Sam Sullivan and his cadre of semi-retired hippies, pseudo-social
engineers, and political opportunists have decided that instead of a
workable roadmap to help the addicted-downtrodden (pushing for
multi-disciplinary drug-treatment centres and the reopening of
previously closed mental-health facilities), they will embark upon a
sure-to-fail plan of replacement "therapy" that will somehow sanitize
the DTES in time for the Olympics. Turn a clean Olympic dime, without
the years of government neglect on full display in a soiled vetrina
where we will throw good money after bad at a small portion of the
drug addicted, in the faint hope that this all might work - that's
what Mr. Sullivan is really saying.
In full Olympic delirium, His Worship adds, "We will be eliminating
the dealer..." Sure, Sam. After the dealer has gotten up off the
floorboards of his Ferrari from laughing himself almost into a coma,
I'm sure he'll just wither away, depressed.
The War of Drugs never existed because of politicians precisely like
Mr. Sullivan. Even if you legalized narcotics, the dealer would
concoct better drugs with greater intensity and put the government out
of business. Competition would thrive.
This isn't, after all, Holland, where the same kind of strategies Mr.

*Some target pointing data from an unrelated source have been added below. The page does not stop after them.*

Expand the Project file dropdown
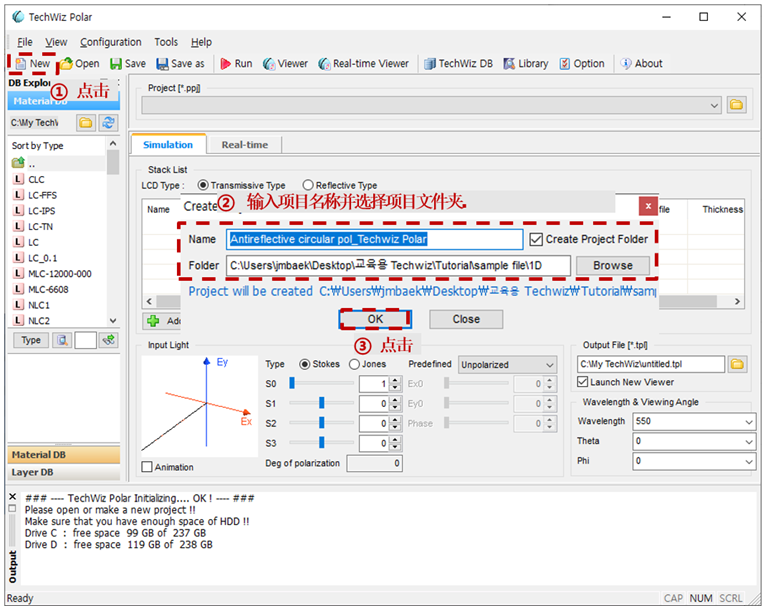The image size is (763, 606). tap(432, 105)
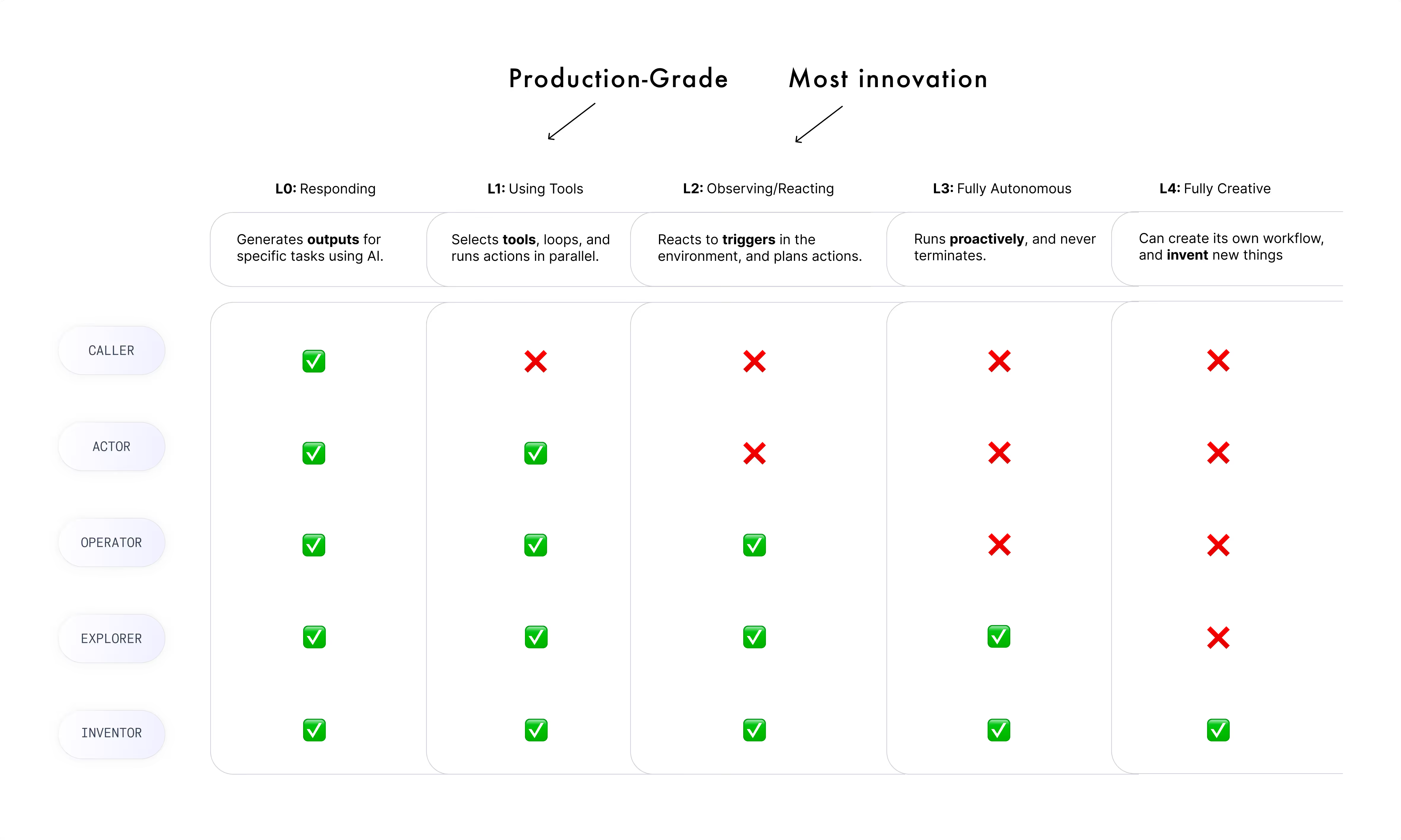Click the CALLER row label pill
The image size is (1401, 840).
(112, 350)
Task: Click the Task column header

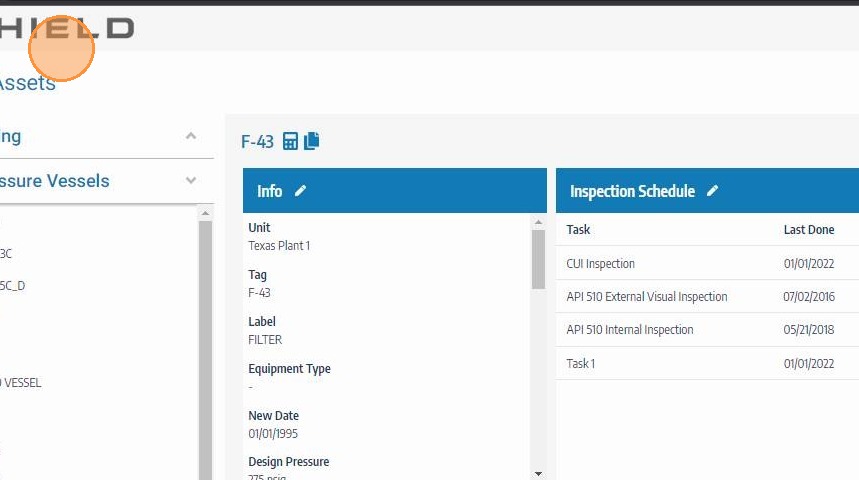Action: coord(578,230)
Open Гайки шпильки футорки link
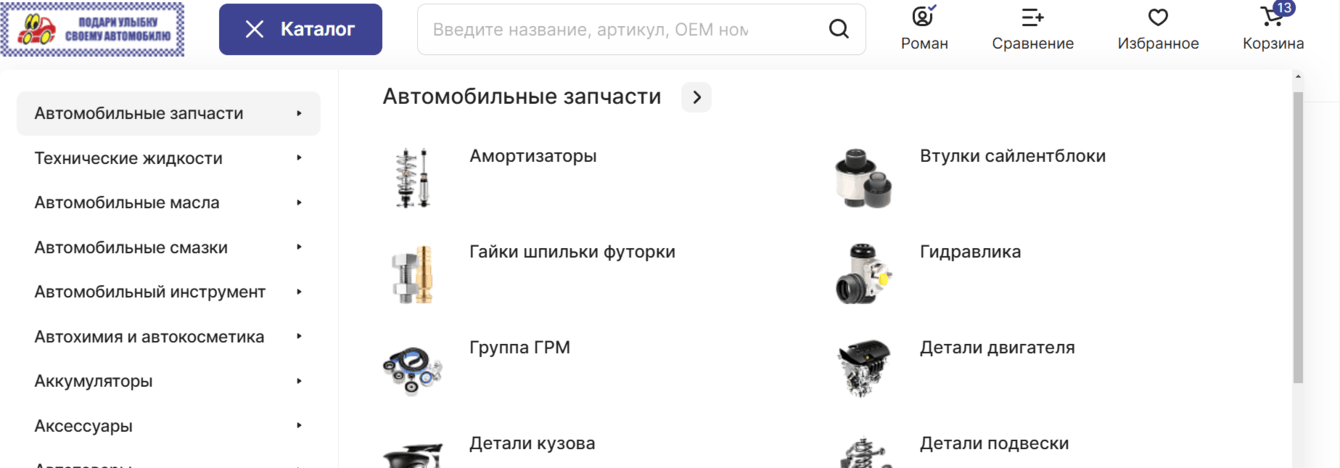The width and height of the screenshot is (1340, 468). click(x=572, y=252)
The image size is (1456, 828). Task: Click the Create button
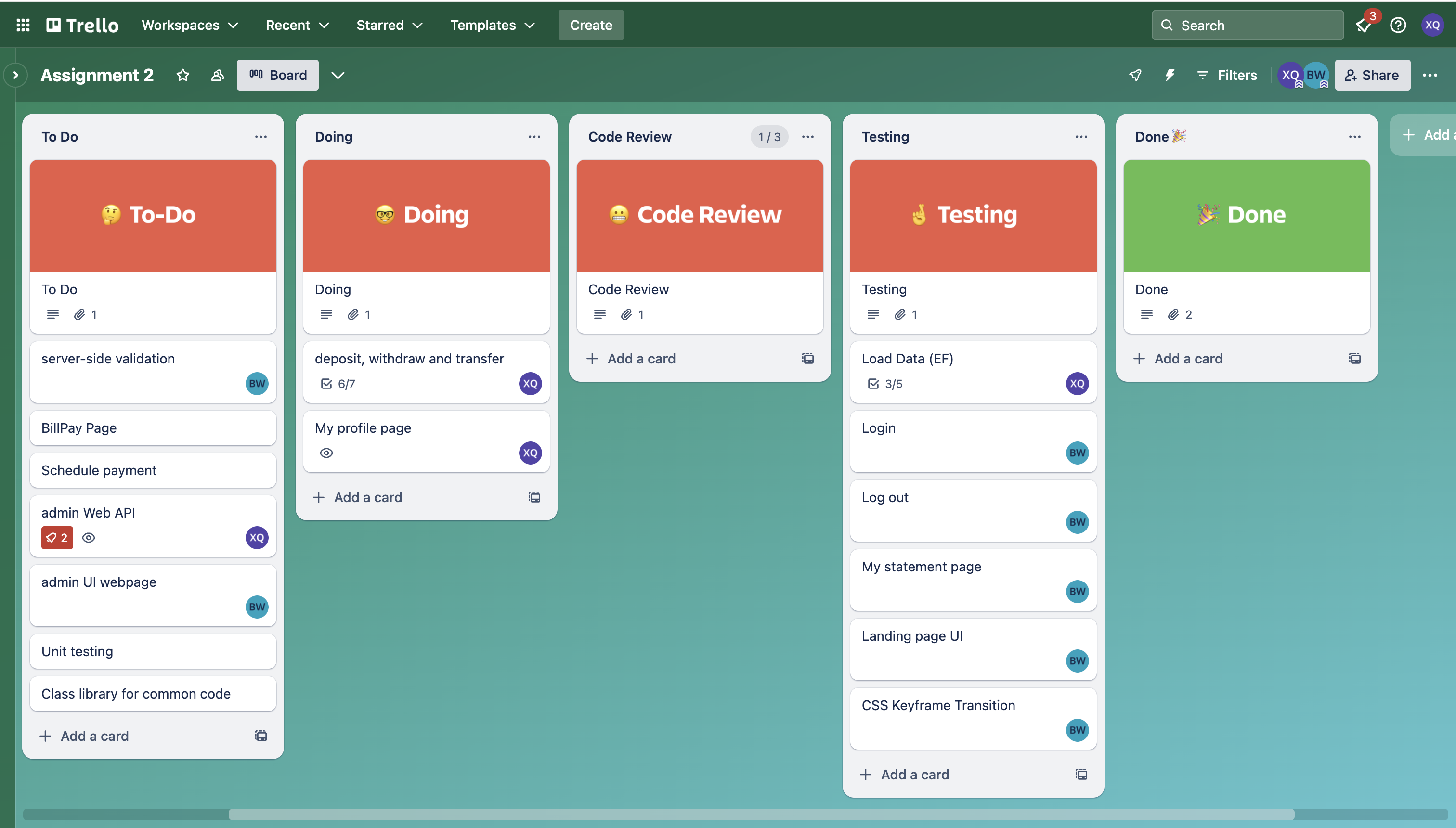(590, 25)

Sullivan foams about has proven to create a super-environment of drug
tourism. If the Mayor and his hardliners get their way, Vancouver will
become every drug-tourist's North American destination of choice.
Some former and current politicians of all political stripes are
on-board with the insanity, too. Of course, they are all to blame for
the decades of utterly shameful tunnel vision that got us here in the
first place. Silent Sam is even shamelessly putting up the idea of
closing the 'Four Pillars' (when only one pillar is really working) as
a bargaining chip with his Tory buddies in Vancouver and Ottawa.
On the day I told Shorty my contract was up, he asked me for my
gloves. I gave them up freely; he looked so damned cold. No sooner had
I handed them over, but in gentle resignation, he took off those from
his mother, stuffed them into his pocket and put on the "new" pair.
And then, he reached out his right hand.
"Fair, eh? I get the gloves an' ya get the handshake ya always wanted.
My name is Ian. Take care of yourself and that new wife of yours Al.
I'm gonna miss ya."
And with that, we never saw each other again, perhaps knowing that
while our lives were so very different, our blood was from the same
Eden. Fade to black.
Tsakumis is a freelance writer and a long-time political analyst.